Show all the lines in the data below that include the word "screenshot".

• Given data:
-----

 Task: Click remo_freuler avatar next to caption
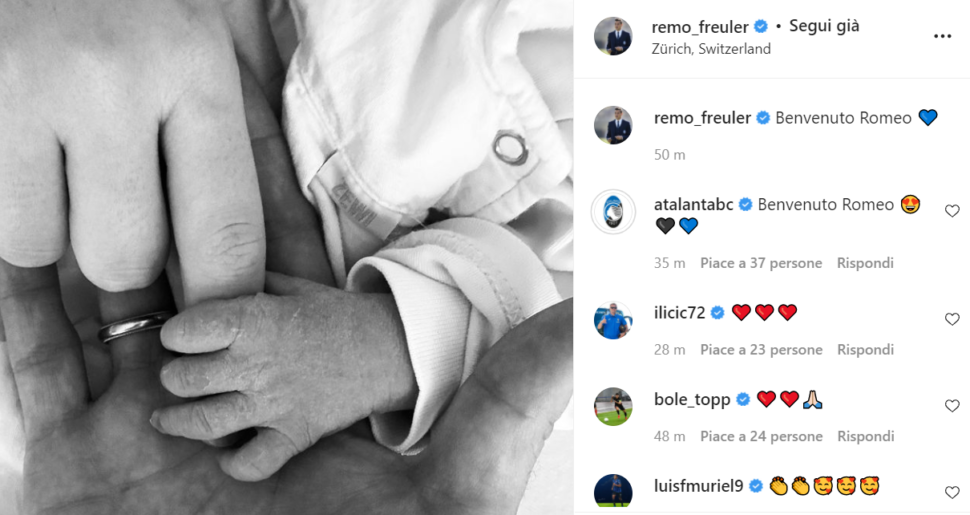click(x=613, y=125)
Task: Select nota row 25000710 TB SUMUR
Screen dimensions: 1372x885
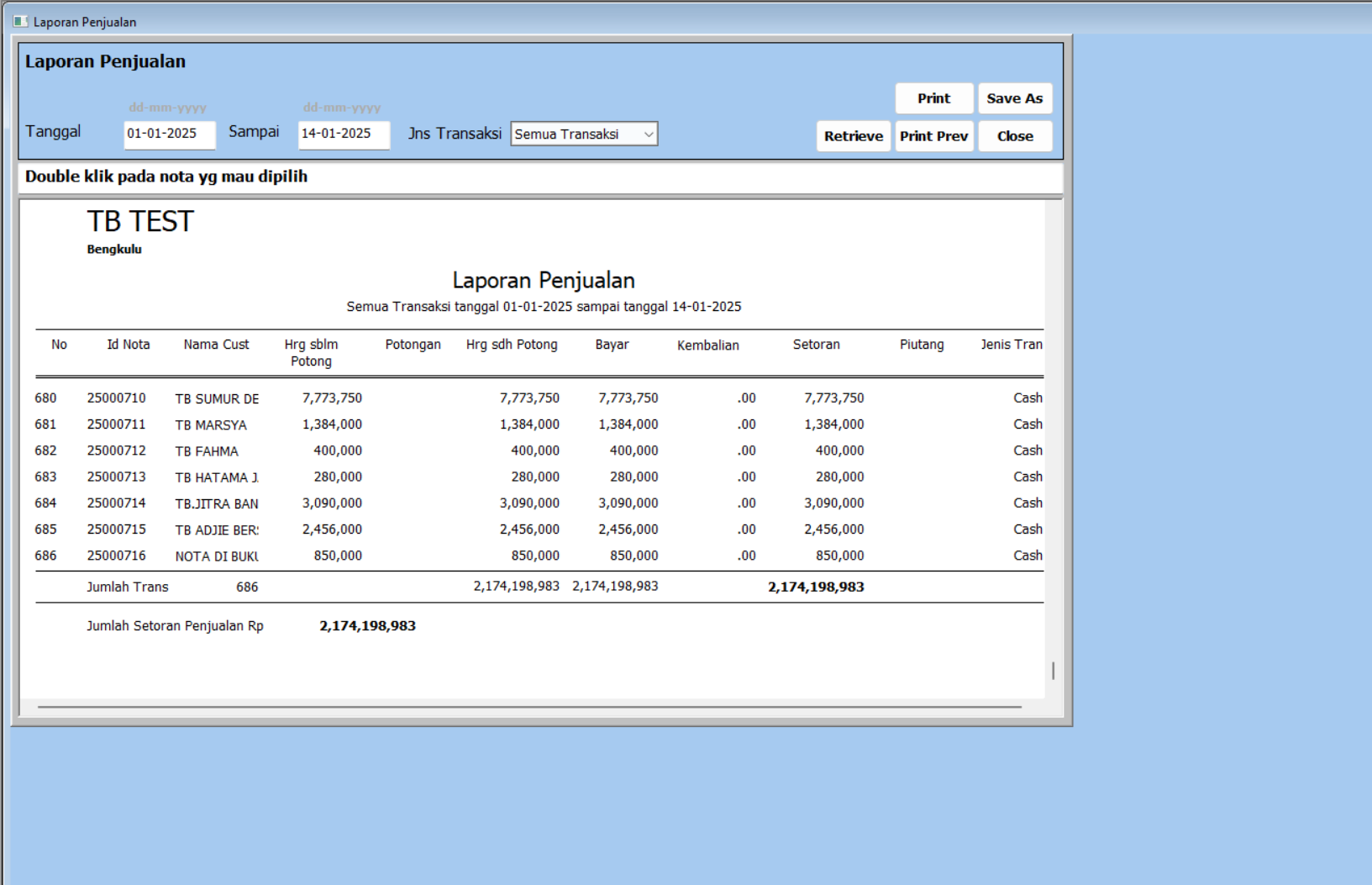Action: tap(217, 398)
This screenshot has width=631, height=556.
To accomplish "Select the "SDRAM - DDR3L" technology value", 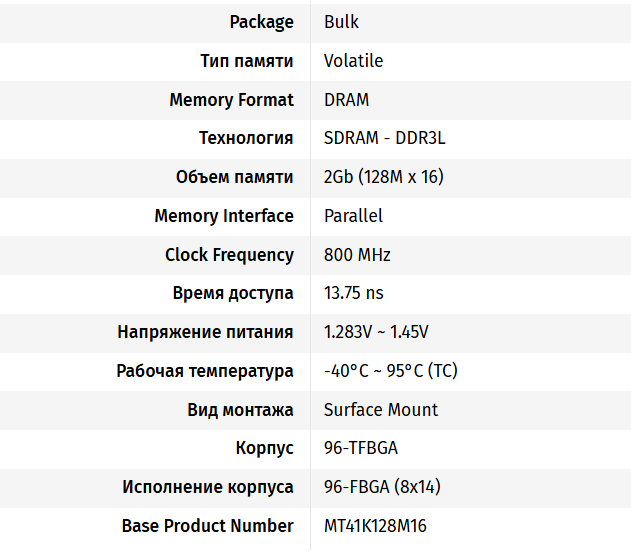I will pyautogui.click(x=384, y=138).
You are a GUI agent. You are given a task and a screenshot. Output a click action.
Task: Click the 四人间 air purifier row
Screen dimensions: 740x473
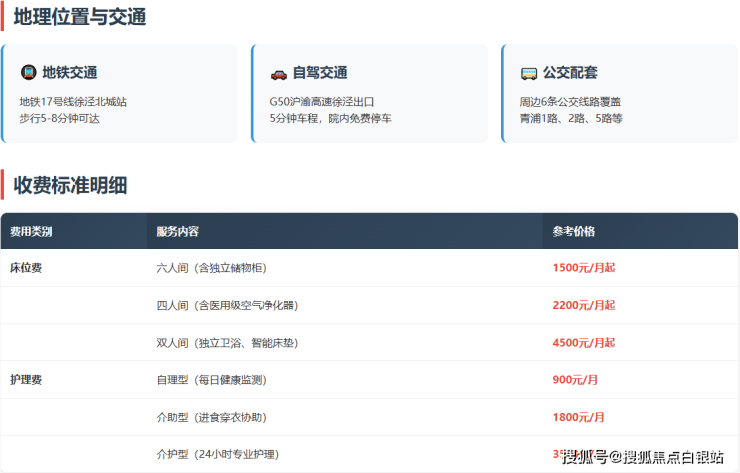[227, 305]
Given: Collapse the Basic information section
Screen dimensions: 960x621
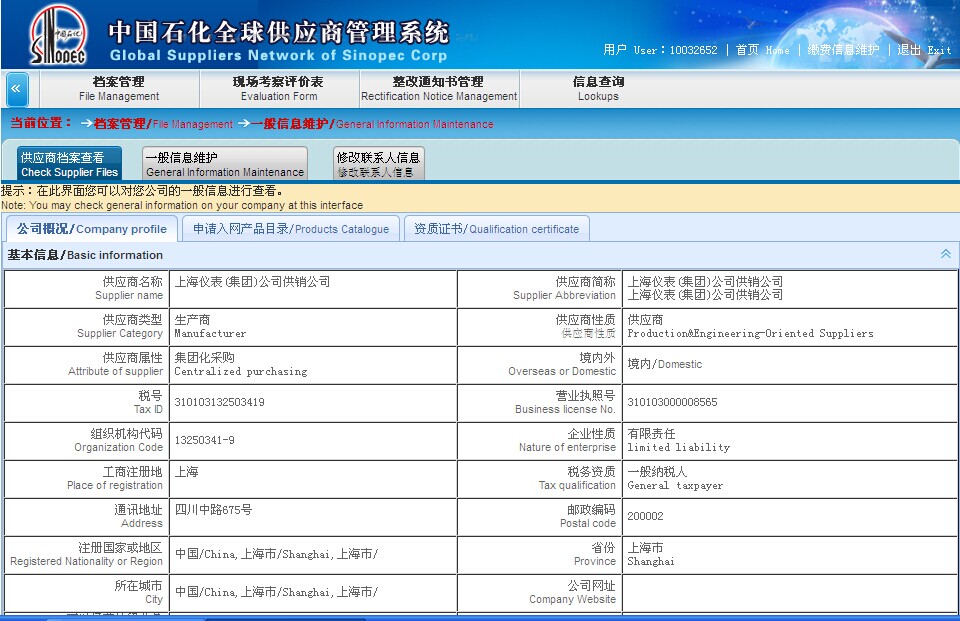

-----

• Your solution:
This screenshot has width=631, height=556.
You are a GUI agent. You are given a task and a screenshot. Output a click action.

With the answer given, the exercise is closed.